HISTORY OF ORGANISATION

The CWA, as the Country Women’s Association is better known, was assisted in its establishment by the Australian administration at the time they were dividing PNG up into provinces and appointing District Commissioners to the provinces.

CWA was an organization known in Australia for the help it gave to families who lived in the out back of Australia. The kind of help given was to provide places for women to come and stay while they waited for their babies to arrive, to come to town for other health reasons or shopping purposes. Men were also welcome.

At that time there were Australian families being sent to outstations in PNG who were going to require the same services as was given by CWA in Australia.

While seeking land to build the District Commissioners house land was also sought to establish a CWA close at hand.

The Madang CWA was opened in 1952. It was a small building at that time on a choice block of land with lots of room for expansion.

As PNG has changed so has CWA over the years.

Madang CWA still has a guest house that profits from go to support the organization’s projects.

WHAT DOES CWA DO?

CWA provides women in Madang a meeting place to find friends, learn new skills and find ways to raise money to help women and children in the community.

All CWA projects are to help women and children (families) in the Madang province.

Apart from the staff (7), who manage the guest house side of the organization all members are volunteers giving freely of their time to raise funds and run the programs.

Programs Include:

Kindergaden Long Ples (KLP):
A village based kindergarten program that operates in villages in the Gogol, inland Madang and up the North Coast. Village parents organize the kindergartens while CWA provides office space, transport, training and monitoring of the teachers and supplying of materials. It has been operating since 1982.

Early Childhood Health Care Program (ECHP):
This is a program that CWA started operating in 1996 to help improve the health of children in the villages where the KLP kindergartens are established. A CWA appointed nurse (HEO) goes to the villages to give health education to parents and children. She also does health evaluations on the children. If there are health problems, she advises the parents on ways to help the child or, if necessary, she advises the parents to seek further medical help.

Village Health Volunteers (VHV):
This program works in conjunction with the Madang health Dept to train village women to become health volunteers in their respective village. This training provides training in birth attending and general health work. This course is accredited by the Madang Health Dept and when the volunteers have finished their two year course they receive a Health Dept Certificate.

Adult Tok Pisin Literacy Classes (TPL):
These classes started in 2006 are designed to teach women who have no reading or writing skills. There is a great need for this.

CWA hopes at a later stage to have teacher training workshops to train women to go to their villages and hold literacy classes there.

Children’s Ward Modilon Hospital:
CWA has been a major sponsor of the Children’s ward at Modilon hospital ever since the hospital was built.
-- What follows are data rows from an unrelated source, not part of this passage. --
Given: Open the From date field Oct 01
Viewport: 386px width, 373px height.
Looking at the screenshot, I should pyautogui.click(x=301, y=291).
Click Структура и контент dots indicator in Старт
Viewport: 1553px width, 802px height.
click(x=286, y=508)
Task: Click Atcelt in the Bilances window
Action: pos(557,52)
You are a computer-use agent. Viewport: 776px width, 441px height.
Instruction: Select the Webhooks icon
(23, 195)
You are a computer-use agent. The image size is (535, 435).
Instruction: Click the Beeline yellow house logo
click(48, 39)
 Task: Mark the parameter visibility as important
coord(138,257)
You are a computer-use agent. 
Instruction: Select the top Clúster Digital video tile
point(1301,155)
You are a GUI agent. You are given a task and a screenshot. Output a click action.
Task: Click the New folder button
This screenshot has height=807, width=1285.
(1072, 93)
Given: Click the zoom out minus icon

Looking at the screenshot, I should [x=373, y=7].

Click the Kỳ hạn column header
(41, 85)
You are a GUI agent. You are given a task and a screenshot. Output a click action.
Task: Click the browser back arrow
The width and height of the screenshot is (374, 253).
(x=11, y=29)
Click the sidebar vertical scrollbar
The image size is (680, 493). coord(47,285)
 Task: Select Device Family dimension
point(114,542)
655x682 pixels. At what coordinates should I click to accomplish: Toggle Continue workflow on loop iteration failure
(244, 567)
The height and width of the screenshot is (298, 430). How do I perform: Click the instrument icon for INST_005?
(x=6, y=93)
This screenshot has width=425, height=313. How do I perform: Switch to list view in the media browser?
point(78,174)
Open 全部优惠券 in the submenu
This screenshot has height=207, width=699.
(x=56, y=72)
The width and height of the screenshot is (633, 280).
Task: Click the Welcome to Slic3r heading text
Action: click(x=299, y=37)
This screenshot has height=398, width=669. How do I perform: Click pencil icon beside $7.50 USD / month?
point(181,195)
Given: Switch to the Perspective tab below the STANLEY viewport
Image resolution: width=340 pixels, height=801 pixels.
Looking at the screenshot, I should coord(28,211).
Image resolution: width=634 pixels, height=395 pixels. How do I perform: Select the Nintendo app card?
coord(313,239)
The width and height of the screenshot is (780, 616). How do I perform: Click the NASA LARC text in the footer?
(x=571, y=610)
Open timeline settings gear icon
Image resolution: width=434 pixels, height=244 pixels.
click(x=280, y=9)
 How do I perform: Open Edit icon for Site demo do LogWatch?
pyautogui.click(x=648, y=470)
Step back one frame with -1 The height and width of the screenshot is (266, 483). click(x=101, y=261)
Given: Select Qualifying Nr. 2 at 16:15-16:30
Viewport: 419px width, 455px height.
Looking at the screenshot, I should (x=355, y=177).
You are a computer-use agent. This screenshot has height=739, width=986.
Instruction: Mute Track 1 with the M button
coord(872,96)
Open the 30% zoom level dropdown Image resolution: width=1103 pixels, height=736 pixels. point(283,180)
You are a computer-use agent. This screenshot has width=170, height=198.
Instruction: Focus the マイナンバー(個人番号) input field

Currently CWA pays much of the maintenance for the ward and weekly supplies vegetables, eggs and milk for the children.

Village Birthing Houses:
CWA has helped fund houses in villages for mothers to give birth in privacy and traditionally.

Schooling:
Over the years CWA has helped many students with school fees and supplied much in the way of books stationary and sports equipment to various schools.

Play Group:
A play group meets on a regular basis at the cottage it is operated by willing volunteers and funded by CWA.

GENERAL INFORMATION

Membership to CWA costs K10.00 a year.

The Branch and Guest House are managed by a volunteer committee elected on an annual basis.

Most of the mentioned programs are funded by money raised by the volunteer members.

All of this is only possible by the tremendous community support given to CWA when fund raising events are held.

My thanks go to Maureen for that interesting report.

Here’s a shot of Maureen from a previous post about Project Handclasp and the visit of the USS Peleliu to Madang:

Maureen and kids

Cheers to all the ladies (and gentlemen) of CWA! (Yes, they do allow male members. I joined several years ago.)